Task statement:
Rewrite every line of the items below as a numbered list, omitting blank lines.

Entries:

□ □ □ □

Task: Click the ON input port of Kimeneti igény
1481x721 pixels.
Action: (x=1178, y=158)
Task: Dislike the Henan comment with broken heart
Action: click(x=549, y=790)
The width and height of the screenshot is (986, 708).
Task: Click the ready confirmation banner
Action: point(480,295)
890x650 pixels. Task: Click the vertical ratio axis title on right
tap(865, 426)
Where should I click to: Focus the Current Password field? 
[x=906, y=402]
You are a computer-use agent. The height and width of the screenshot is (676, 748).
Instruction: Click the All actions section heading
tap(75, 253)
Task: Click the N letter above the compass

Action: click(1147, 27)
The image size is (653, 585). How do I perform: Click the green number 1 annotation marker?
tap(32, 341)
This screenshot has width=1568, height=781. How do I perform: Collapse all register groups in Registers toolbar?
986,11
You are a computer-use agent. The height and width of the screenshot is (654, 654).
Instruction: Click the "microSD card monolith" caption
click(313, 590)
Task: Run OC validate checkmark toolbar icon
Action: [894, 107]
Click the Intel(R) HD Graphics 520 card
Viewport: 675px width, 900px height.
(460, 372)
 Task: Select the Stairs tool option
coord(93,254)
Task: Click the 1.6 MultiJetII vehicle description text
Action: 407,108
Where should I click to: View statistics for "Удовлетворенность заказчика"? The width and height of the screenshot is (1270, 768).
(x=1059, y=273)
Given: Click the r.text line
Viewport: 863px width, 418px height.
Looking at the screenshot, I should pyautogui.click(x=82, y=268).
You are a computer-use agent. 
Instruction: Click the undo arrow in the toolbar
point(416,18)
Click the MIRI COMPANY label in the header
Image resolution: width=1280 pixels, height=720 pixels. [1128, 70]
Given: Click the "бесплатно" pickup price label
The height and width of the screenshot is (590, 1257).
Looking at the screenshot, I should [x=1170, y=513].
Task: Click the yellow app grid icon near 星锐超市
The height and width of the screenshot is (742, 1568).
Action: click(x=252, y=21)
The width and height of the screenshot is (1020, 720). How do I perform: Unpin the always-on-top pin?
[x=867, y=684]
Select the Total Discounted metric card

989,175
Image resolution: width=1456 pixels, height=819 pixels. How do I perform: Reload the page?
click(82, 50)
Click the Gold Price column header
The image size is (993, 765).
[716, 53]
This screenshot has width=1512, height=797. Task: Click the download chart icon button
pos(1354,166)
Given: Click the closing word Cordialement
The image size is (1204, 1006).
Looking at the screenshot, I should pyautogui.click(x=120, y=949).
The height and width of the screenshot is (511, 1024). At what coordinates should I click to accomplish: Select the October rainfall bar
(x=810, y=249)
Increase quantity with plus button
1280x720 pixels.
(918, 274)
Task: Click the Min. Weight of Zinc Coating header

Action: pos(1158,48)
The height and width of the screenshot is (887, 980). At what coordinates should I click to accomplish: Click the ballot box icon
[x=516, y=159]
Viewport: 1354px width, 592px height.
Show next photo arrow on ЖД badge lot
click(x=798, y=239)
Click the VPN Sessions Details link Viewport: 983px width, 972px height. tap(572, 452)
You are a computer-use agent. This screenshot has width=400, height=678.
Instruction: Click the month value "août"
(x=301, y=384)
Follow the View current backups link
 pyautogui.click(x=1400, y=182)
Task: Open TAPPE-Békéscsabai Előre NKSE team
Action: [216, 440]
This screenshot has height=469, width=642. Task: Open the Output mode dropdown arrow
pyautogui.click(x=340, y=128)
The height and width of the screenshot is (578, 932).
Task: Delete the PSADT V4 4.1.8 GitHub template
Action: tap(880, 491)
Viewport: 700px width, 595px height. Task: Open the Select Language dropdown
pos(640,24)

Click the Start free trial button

□ □ □ □

The reply:
1. Task: Click the ON input port of Kimeneti igény
2. 1481x721 pixels.
3. Action: (x=1178, y=158)
4. Task: Dislike the Henan comment with broken heart
5. Action: click(x=549, y=790)
6. The width and height of the screenshot is (986, 708).
7. Task: Click the ready confirmation banner
8. Action: point(480,295)
9. 890x650 pixels. Task: Click the vertical ratio axis title on right
10. tap(865, 426)
11. Where should I click to: Focus the Current Password field? 
12. [x=906, y=402]
13. You are a computer-use agent. The height and width of the screenshot is (676, 748).
14. Instruction: Click the All actions section heading
15. tap(75, 253)
16. Task: Click the N letter above the compass
17. Action: click(1147, 27)
18. The image size is (653, 585). How do I perform: Click the green number 1 annotation marker?
19. tap(32, 341)
20. This screenshot has width=1568, height=781. How do I perform: Collapse all register groups in Registers toolbar?
21. 986,11
22. You are a computer-use agent. The height and width of the screenshot is (654, 654).
23. Instruction: Click the "microSD card monolith" caption
24. click(313, 590)
25. Task: Run OC validate checkmark toolbar icon
26. Action: [894, 107]
27. Click the Intel(R) HD Graphics 520 card
28. Viewport: 675px width, 900px height.
29. (460, 372)
30.  Task: Select the Stairs tool option
31. coord(93,254)
32. Task: Click the 1.6 MultiJetII vehicle description text
33. Action: 407,108
34. Where should I click to: View statistics for "Удовлетворенность заказчика"? The width and height of the screenshot is (1270, 768).
35. (x=1059, y=273)
36. Given: Click the r.text line
37. Viewport: 863px width, 418px height.
38. Looking at the screenshot, I should pyautogui.click(x=82, y=268).
39. You are a computer-use agent. 
40. Instruction: Click the undo arrow in the toolbar
41. point(416,18)
42. Click the MIRI COMPANY label in the header
43. Image resolution: width=1280 pixels, height=720 pixels. [1128, 70]
44. Given: Click the "бесплатно" pickup price label
45. The height and width of the screenshot is (590, 1257).
46. Looking at the screenshot, I should [x=1170, y=513].
47. Task: Click the yellow app grid icon near 星锐超市
48. The height and width of the screenshot is (742, 1568).
49. Action: click(x=252, y=21)
50. The width and height of the screenshot is (1020, 720). How do I perform: Unpin the always-on-top pin?
51. [x=867, y=684]
52. Select the Total Discounted metric card
53. 989,175
54. Image resolution: width=1456 pixels, height=819 pixels. How do I perform: Reload the page?
55. click(82, 50)
56. Click the Gold Price column header
57. The image size is (993, 765).
58. [716, 53]
59. This screenshot has width=1512, height=797. Task: Click the download chart icon button
60. pos(1354,166)
61. Given: Click the closing word Cordialement
62. The image size is (1204, 1006).
63. Looking at the screenshot, I should pyautogui.click(x=120, y=949).
64. The height and width of the screenshot is (511, 1024). At what coordinates should I click to accomplish: Select the October rainfall bar
65. (x=810, y=249)
66. Increase quantity with plus button
67. 1280x720 pixels.
68. (918, 274)
69. Task: Click the Min. Weight of Zinc Coating header
70. Action: pos(1158,48)
71. The height and width of the screenshot is (887, 980). At what coordinates should I click to accomplish: Click the ballot box icon
72. [x=516, y=159]
73. Viewport: 1354px width, 592px height.
74. Show next photo arrow on ЖД badge lot
75. click(x=798, y=239)
76. Click the VPN Sessions Details link Viewport: 983px width, 972px height. tap(572, 452)
77. You are a computer-use agent. This screenshot has width=400, height=678.
78. Instruction: Click the month value "août"
79. (x=301, y=384)
80. Follow the View current backups link
81.  pyautogui.click(x=1400, y=182)
82. Task: Open TAPPE-Békéscsabai Előre NKSE team
83. Action: [216, 440]
84. This screenshot has height=469, width=642. Task: Open the Output mode dropdown arrow
85. pyautogui.click(x=340, y=128)
86. The height and width of the screenshot is (578, 932).
87. Task: Delete the PSADT V4 4.1.8 GitHub template
88. Action: tap(880, 491)
89. Viewport: 700px width, 595px height. Task: Open the Select Language dropdown
90. pos(640,24)
91. Click the Start free trial button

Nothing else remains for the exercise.